##### Data provided #####

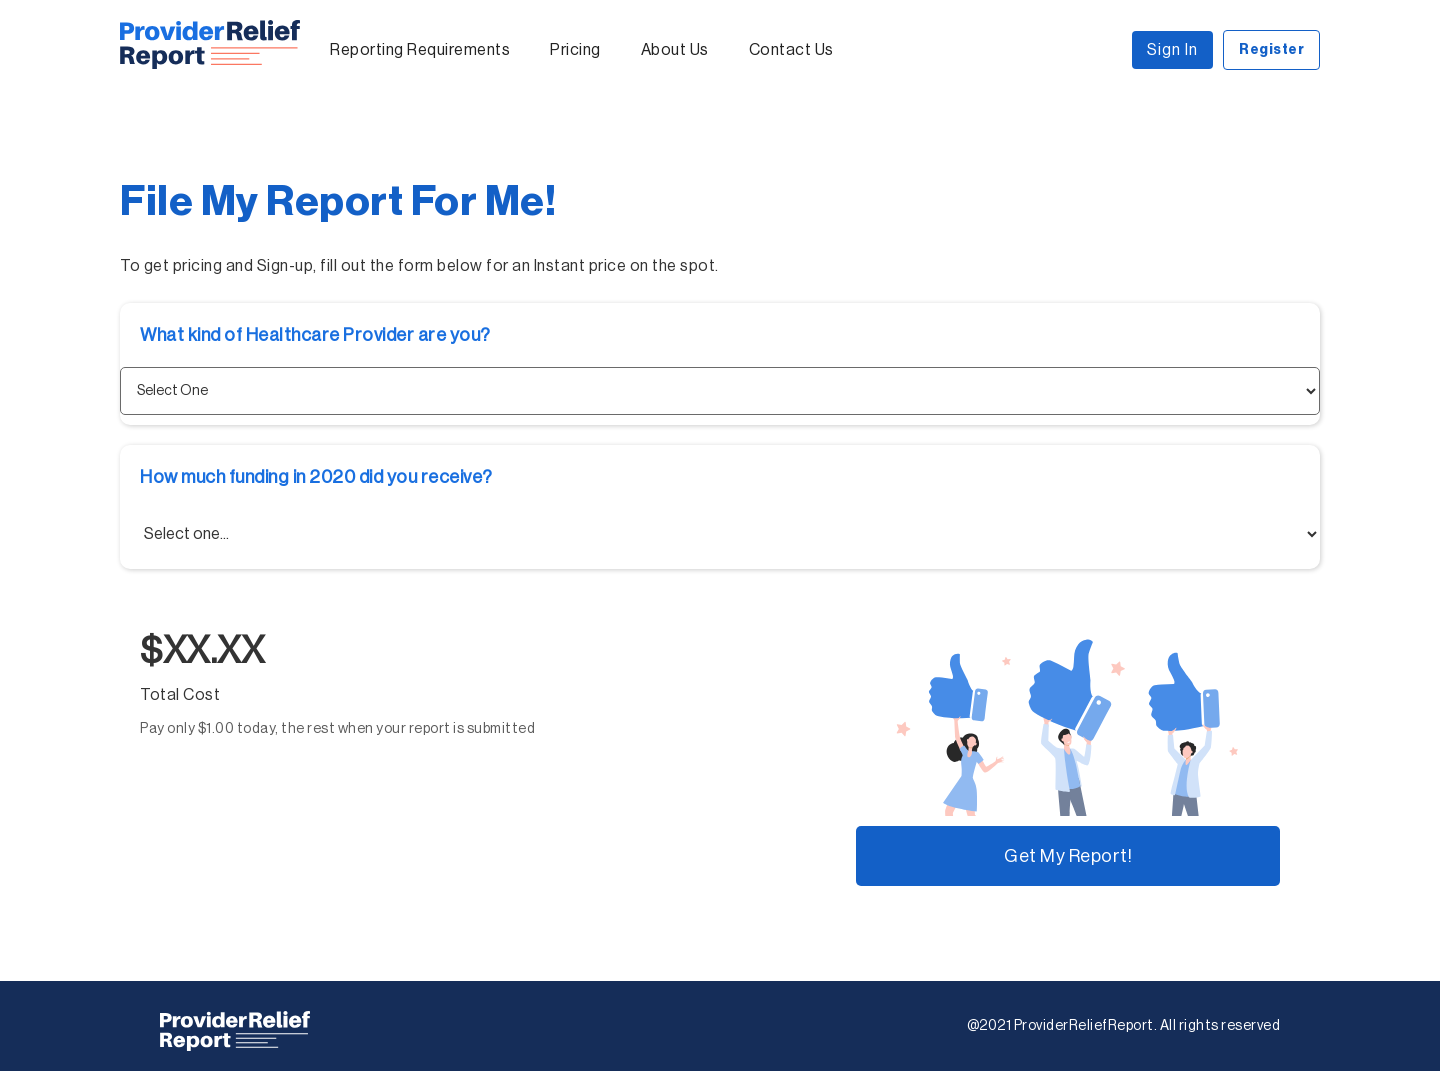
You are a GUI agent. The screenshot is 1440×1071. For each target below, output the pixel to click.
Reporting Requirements (420, 50)
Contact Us (791, 50)
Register (1271, 50)
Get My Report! (1068, 856)
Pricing (575, 50)
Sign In (1172, 50)
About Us (675, 50)
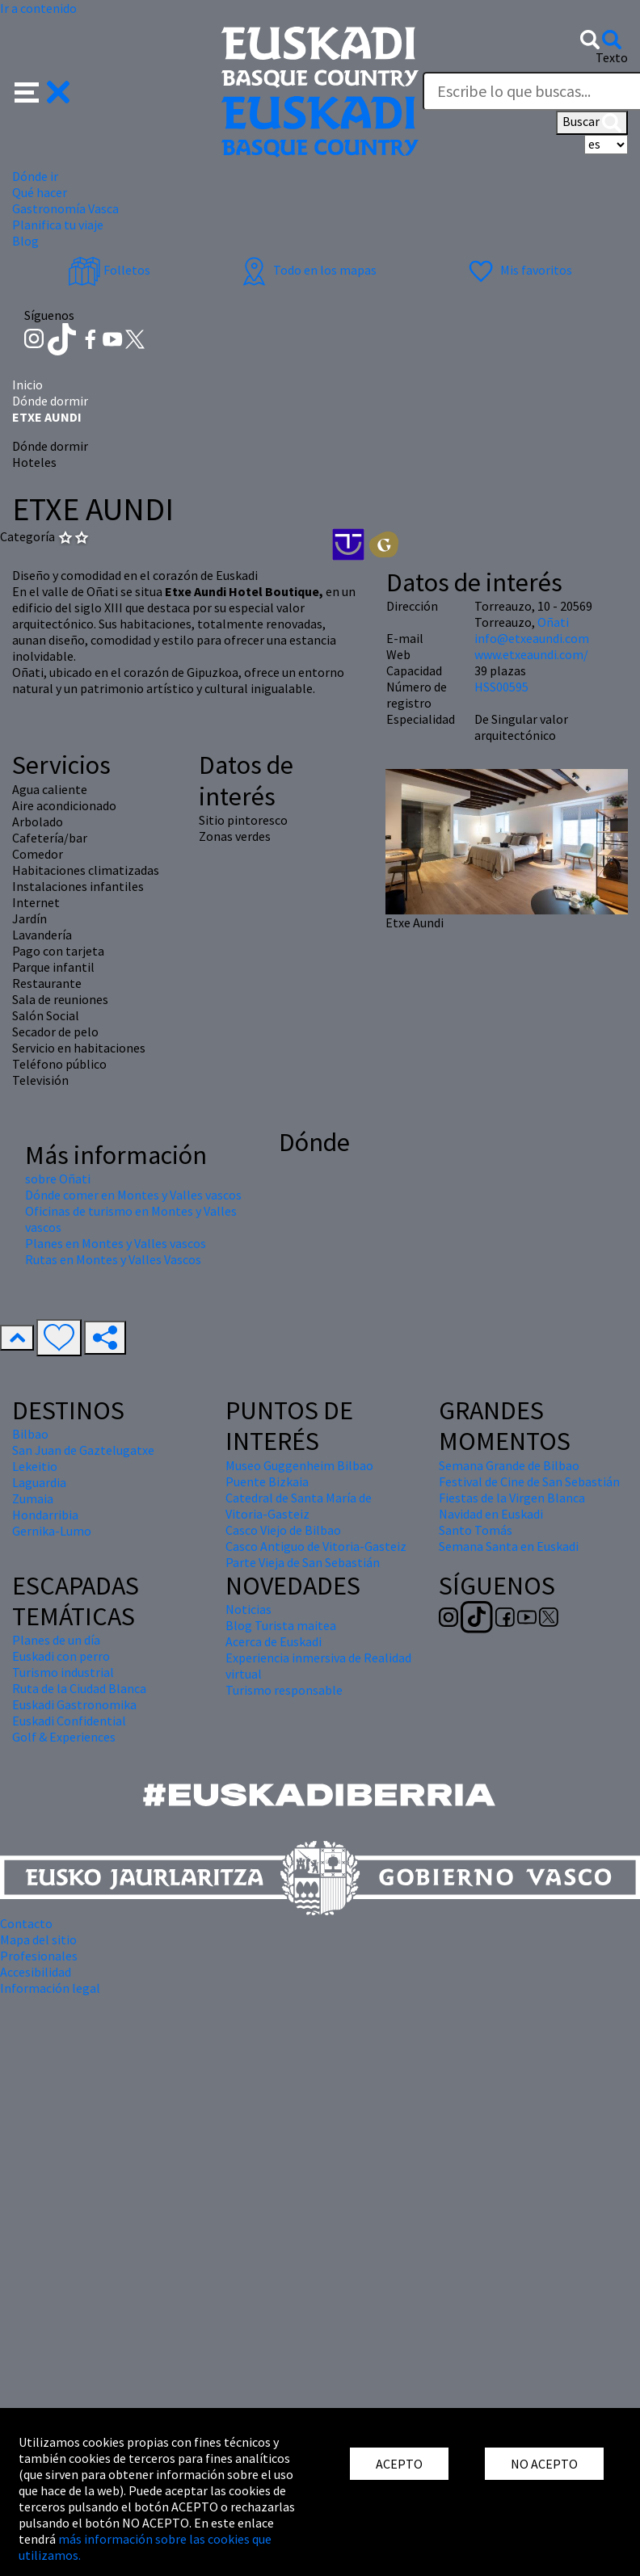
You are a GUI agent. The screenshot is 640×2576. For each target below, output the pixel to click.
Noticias (248, 1609)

#####

• Given instruction:
Can you reproduce the listing above with each "GUI agent" changed to "web agent", every other line unchanged and the pictures omitted?

• Correct answer:
You are a web agent. The screenshot is 1440×1071. For each target below, output the pixel to click.
Reporting Requirements (420, 50)
Contact Us (791, 50)
Register (1271, 50)
Get My Report! (1068, 856)
Pricing (575, 50)
Sign In (1172, 50)
About Us (675, 50)
You are a web agent. The screenshot is 640×2576. For each target below, output the pixel to click.
Noticias (248, 1609)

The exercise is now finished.